Nor was Al-Arian just a fringe academic.
His think-tank recruited Ramadan Shallah, a PhD in economics from the University of Durham in the U.K. Shallah taught economics in Florida - and then took over PIJ after Shaqaqi’s assassination, directing suicide bombings and thousands of rocket attacks while claiming to be a “scholar of resistance.” From the faculty lounge to terror leadership, his transition stunned Americans - but not Israelis.
These men were not driven by desperation or lack of opportunity. They were educated enough to earn degrees, practice professions, gain status, and live comfortable lives. Instead, they chose to weaponize their intellect and prestige to lead others to kill.
The idea that terrorism grows out of poverty has always been a comforting Western fiction. It absolves ideology and implies that “more aid” is the solution. Yet Hamas and PIJ leadership show the opposite reality: terrorism thrives in universities, not refugee camps.
Hamas’s founders did not radicalize in Gaza’s alleyways. They graduated from medical schools in Cairo, Alexandria, and Beirut. They collected credentials, not bread rations. Universities confer leadership, networks, confidence, and technical skills. They train organizers, not merely fighters. That is why Hamas builds tunnels with engineering precision and designs rockets in underground labs. Terror needs brains before it needs fists.

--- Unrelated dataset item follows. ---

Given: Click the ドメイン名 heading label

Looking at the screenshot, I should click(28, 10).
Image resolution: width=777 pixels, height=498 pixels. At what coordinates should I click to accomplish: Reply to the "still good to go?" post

Why do doctors and professors appear so often among terror leaders?
Because their calling gives them credibility. In much of the Arab world, doctors and academics carry social authority, a presumption of moral seriousness. When a respected professor or physician preaches jihad, his title becomes a weapon. People assume that someone trained to heal and someone trained to teach must “know what they’re talking about.”
They weaponize trust. They heal patients and teach students to gain legitimacy - then send other people’s children to die. They are the ultimate professional hypocrites.
This profile matters today more than ever, especially in universities and medical associations abroad where polite professors and activists quietly excuse terrorist ideology and call it “resistance.”
The soft-spoken academic who justifies violence is far more dangerous than the masked rioter. One recruits; the other merely riots.
Israel has warned the world for decades: this is not a struggle of poverty. It is not a misunderstanding. It is not a cry of the oppressed. It is an ideological movement led by educated elites who could have cured disease, educated children, or built economies - but chose to spread death.
The world keeps treating terrorism like a social illness. Israel and every world leader not wearing blinders knows better. It is a moral illness - one deliberately cultivated by brilliant men who chose darkness. Until the world recognizes that terrorists do not need jobs or houses, but defeat, it will keep being fooled by men in white coats with blood on their hands.